Instructions for the task: Locate each line in the records containing "computer". Copy it.

___

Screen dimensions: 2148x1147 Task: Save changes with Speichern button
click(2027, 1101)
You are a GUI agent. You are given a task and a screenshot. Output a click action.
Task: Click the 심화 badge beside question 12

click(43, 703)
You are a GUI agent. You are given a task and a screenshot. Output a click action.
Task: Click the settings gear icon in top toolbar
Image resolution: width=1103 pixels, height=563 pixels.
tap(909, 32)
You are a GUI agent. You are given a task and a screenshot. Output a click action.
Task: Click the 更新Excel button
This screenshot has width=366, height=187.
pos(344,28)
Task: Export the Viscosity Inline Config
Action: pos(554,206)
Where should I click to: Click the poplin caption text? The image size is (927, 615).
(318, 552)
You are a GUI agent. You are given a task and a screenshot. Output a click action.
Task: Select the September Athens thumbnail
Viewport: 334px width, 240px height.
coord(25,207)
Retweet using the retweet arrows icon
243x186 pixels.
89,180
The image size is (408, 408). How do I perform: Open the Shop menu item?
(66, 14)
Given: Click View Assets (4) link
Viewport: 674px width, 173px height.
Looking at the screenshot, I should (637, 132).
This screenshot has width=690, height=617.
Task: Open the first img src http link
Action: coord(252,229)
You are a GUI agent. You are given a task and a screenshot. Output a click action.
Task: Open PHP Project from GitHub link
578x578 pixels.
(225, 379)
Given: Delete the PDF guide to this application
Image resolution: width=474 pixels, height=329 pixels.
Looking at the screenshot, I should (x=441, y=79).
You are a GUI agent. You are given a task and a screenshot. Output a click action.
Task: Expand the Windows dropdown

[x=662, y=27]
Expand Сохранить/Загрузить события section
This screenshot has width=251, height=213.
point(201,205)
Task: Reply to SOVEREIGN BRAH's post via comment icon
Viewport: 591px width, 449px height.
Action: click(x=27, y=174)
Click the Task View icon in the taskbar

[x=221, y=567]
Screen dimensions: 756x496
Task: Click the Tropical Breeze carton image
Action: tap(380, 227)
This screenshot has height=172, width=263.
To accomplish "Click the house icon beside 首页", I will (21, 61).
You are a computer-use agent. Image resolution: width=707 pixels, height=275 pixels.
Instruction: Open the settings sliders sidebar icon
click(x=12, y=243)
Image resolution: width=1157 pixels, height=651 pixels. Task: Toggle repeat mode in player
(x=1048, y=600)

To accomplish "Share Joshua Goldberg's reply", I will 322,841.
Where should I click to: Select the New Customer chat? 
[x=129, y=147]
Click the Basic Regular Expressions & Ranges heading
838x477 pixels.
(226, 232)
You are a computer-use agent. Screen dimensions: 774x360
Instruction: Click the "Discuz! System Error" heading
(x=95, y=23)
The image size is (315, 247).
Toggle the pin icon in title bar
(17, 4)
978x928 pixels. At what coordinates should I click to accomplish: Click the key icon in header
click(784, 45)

___

Task output:
You are a computer-use agent. Image resolution: width=707 pixels, height=275 pixels.
You are a computer-use agent. Screen dimensions: 774x360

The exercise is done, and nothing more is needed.